There are, as befits Cuba’s vibrant tradition, a whole range of film posters on show here, as created by the students. Indicative of the country’s abhorrence of waste (more a necessity than an environmental concern) one of the ideas discussed on the tour is a book project where a range of ”classics” from the Western canon (Joyce, Twain etc) were reprinted on newsprint, and then sold at 20 pesos each. Even some of the 3D prototype shapes on display were made from disgarded materials.   

While much of the student work on show is accomplished by anyone’s standards, particularly compared to their fellow students in the UK, the difference is (and, of course, it’s one among a world of other differences between the two countries) that, of the array of identity and logo work that adorns one wall here (there must be over 30 or 40 projects), all of it has been used, or is currently in use, by Cuban companies or institutions. Incredible, really, for a design college - but then, of course, a notion of the “real world” in Cuba is to be taken with an appreciation of the political climate. While these identities have, apparently, been designed for a range of different clients, there is in fact only the one; the Cuban government.

But since the revolution, according to the school’s dean, the ideals of 1959 have driven the teaching of design as a discipline in Cuba. While the ISDI found a suitable home in the mid-80s, by 1989 the school found itself affected by the collapse of the Soviet bloc and the economic crisis that followed. Ten years later, the school renewed its efforts to maintain its programme and, through the efforts of both academic staff and students, it carried on despite the poor conditions.
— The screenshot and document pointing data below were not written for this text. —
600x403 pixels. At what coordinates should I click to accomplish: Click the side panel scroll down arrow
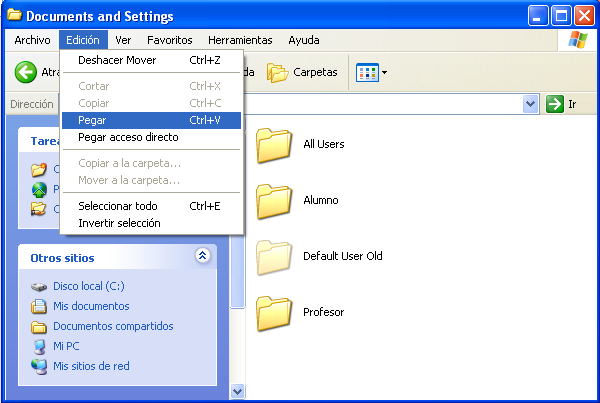coord(238,391)
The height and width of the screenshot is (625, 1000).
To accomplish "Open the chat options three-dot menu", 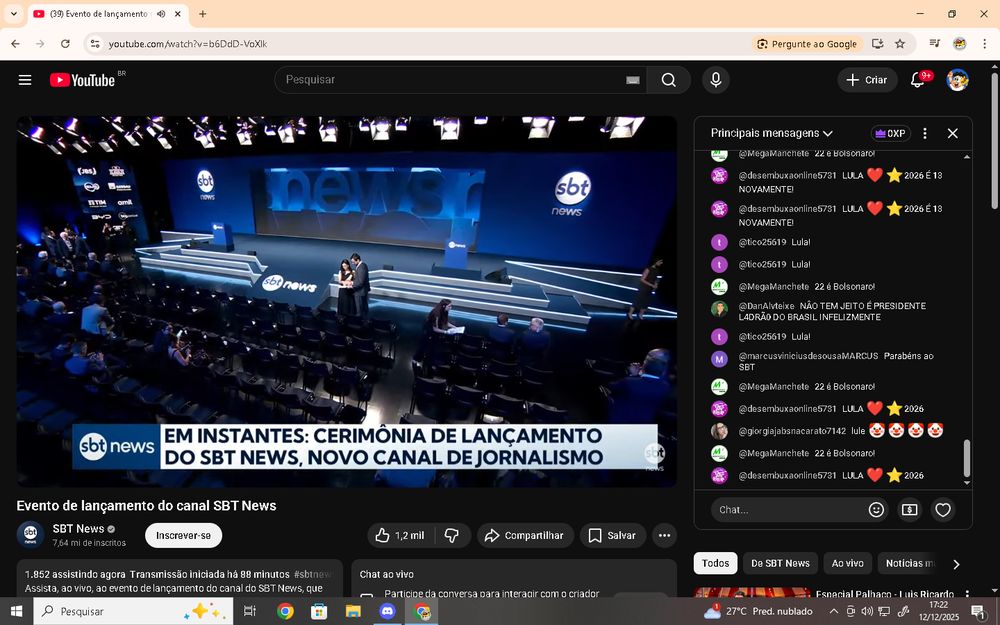I will point(925,133).
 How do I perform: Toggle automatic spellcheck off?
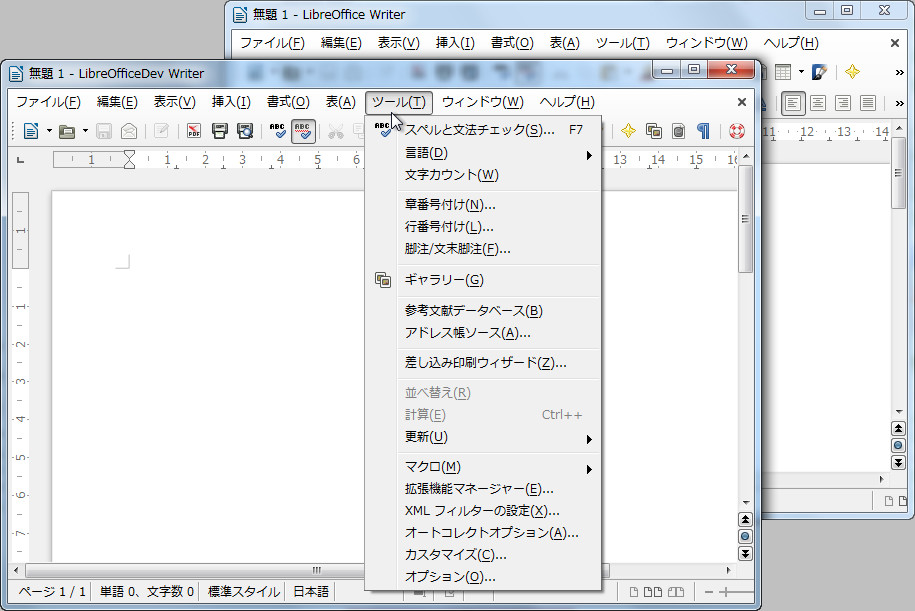(x=304, y=131)
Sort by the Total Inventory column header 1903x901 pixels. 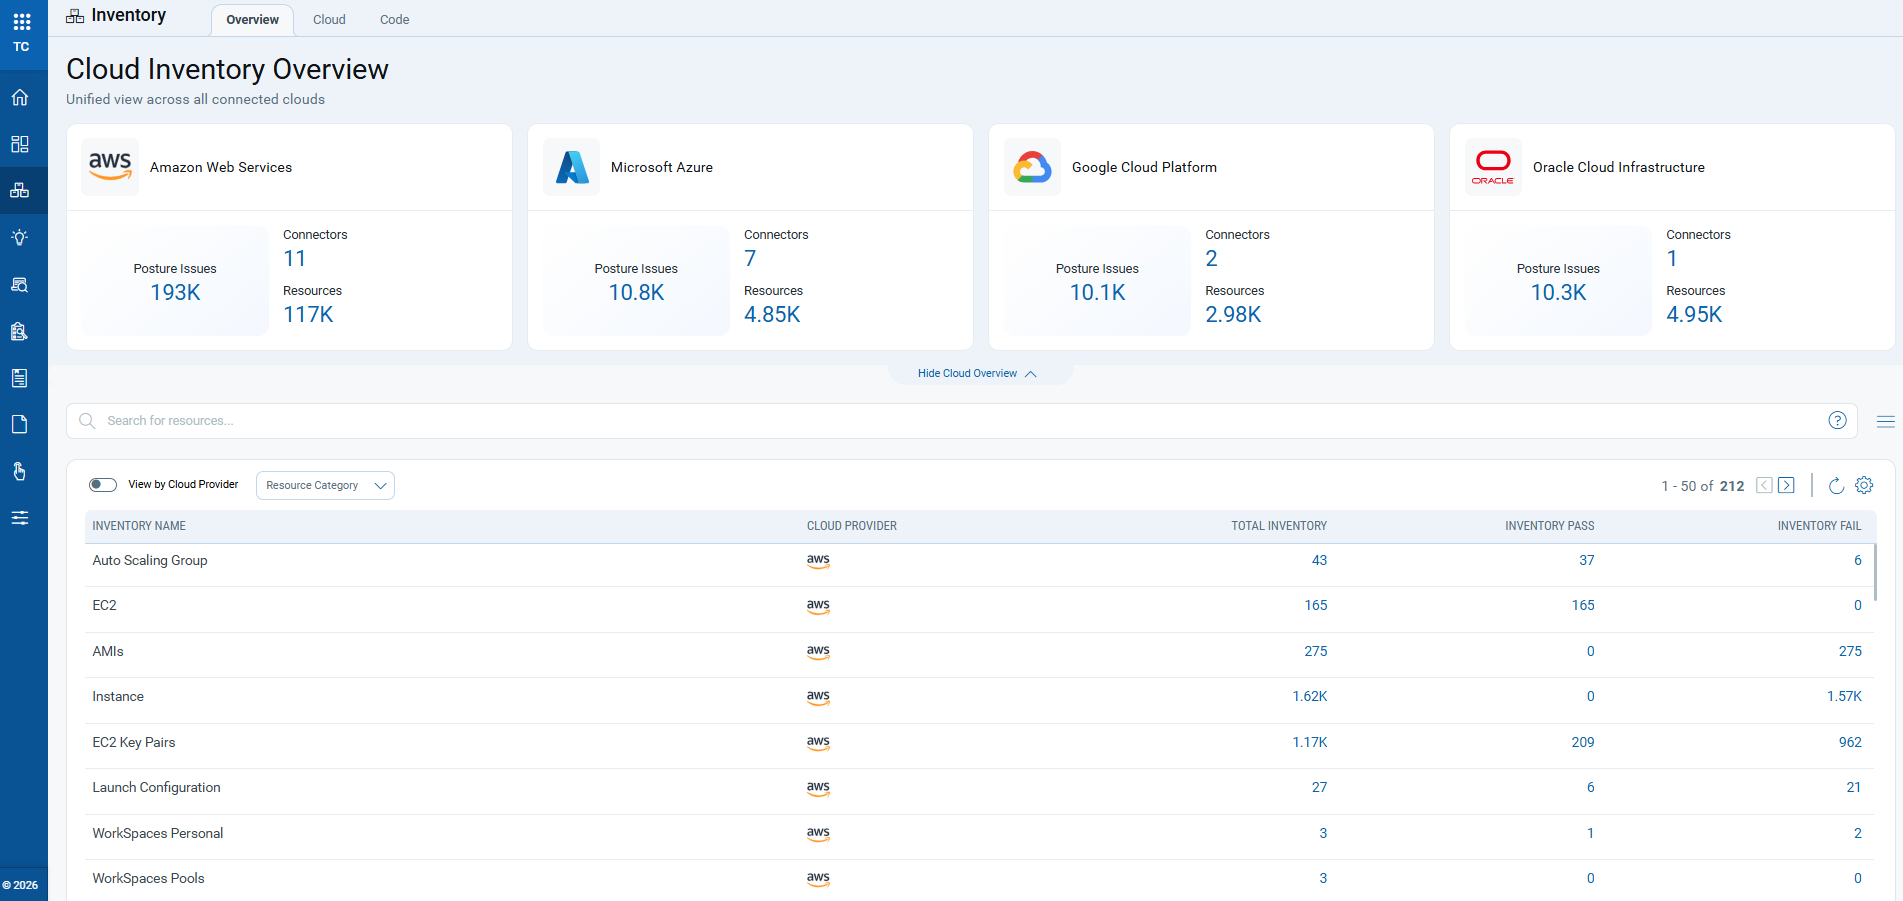1278,526
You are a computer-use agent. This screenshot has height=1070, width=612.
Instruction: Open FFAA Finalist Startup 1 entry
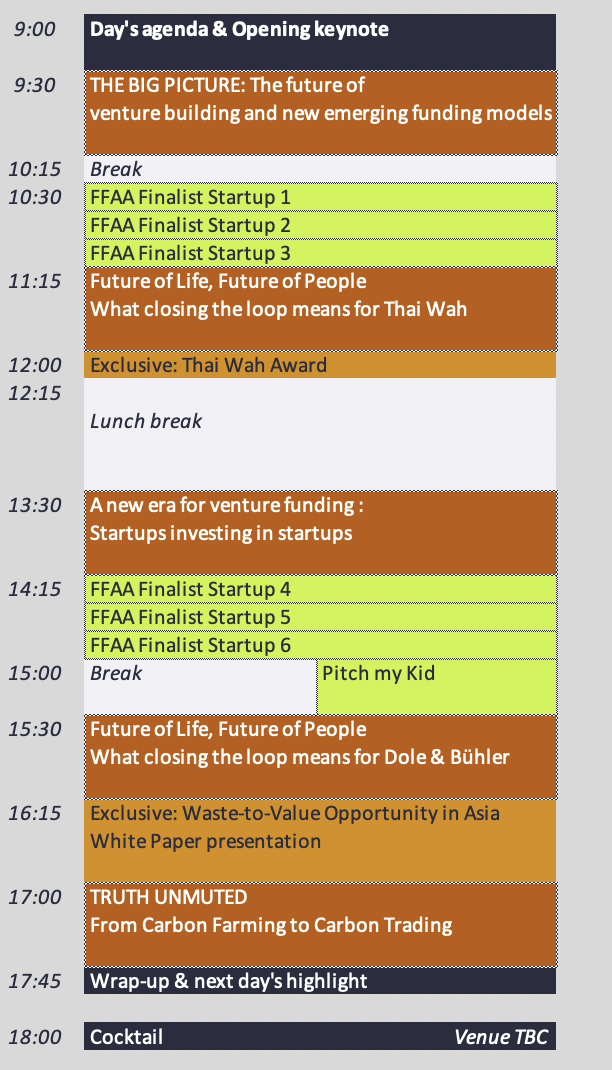(x=319, y=197)
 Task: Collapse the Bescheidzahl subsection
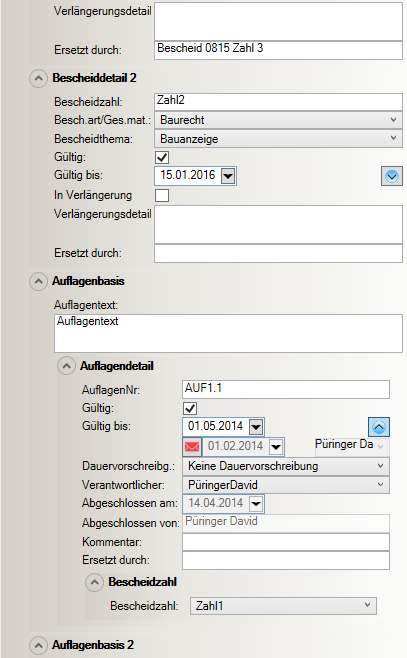point(94,582)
2005 saw significant investment from the Cuban government to finally refurbish the facilties and, by May of this year, the institution was up and running with a host of new technologies in place. In his welcoming speech to us visitors, the dean claimed that the government remains keen to foster design in Cuba. Based on what we saw at the reinvigorated school, they are succeeding.

Comments(3 comments)

ISDI, provides, by so far, top quality education in graphic design, that provides to theirs students the capabilites to participate in any international o national design team at the same level of a student from any other ranked schools of design

Posted by Claudio Sotolongo Menendez on 12/11/07, 7:29 pm

ISDI is an amazing institution. People there is devoted to high design standards. Its really incredible, considering the US embargo, how the institution could survive, all these crisis. During my years as student (1995-2000) the building, wasn’t quit beautiful as it is in now days. Even when the institution had always kept a close relation with the high government spheres, it seems like in these days the relation is even tight. That’s concerns me a bit. Not as much because the government causes are out dated, even when I personally support the essence of its causes, in my opinion a real university is an open space that supports all kind of perspectives. Not only the government perspective. An university of design is a center of thinking, a factory of knowledge, a center that is constantly nourishing the infinite flow of tendencies, styles, cadences, perspectives, creativity. The last time I visited Cuba I had the chance to look a booklet that they produced to describe the reconstruction process and the best designs in the 20 years of the institution. I read 20 times the Fidel’s name and how grateful and devoted, and loyal the institution was to him. Fidel has tons of great thing, he “defined” our identity, and all of us have a huge debt to him and his/our Revolution, but gimme a break, please. That booklet was sending a very wrong message to the readers. A great design institution, one of the best in Latin America, with such a not neccesary approach! Very sad. Themes like the Diaspora of Cuban Designers, or the role of design in societies in transcision, are not on the ISDI’s table. And the institution is not open to those themes. Nobody talks about that. Nobody notes the urgency of talking about that.

Posted by Carlos Zamora on 17/02/08, 12:20 am

And thanks for the pictures. Was really great to see my old school.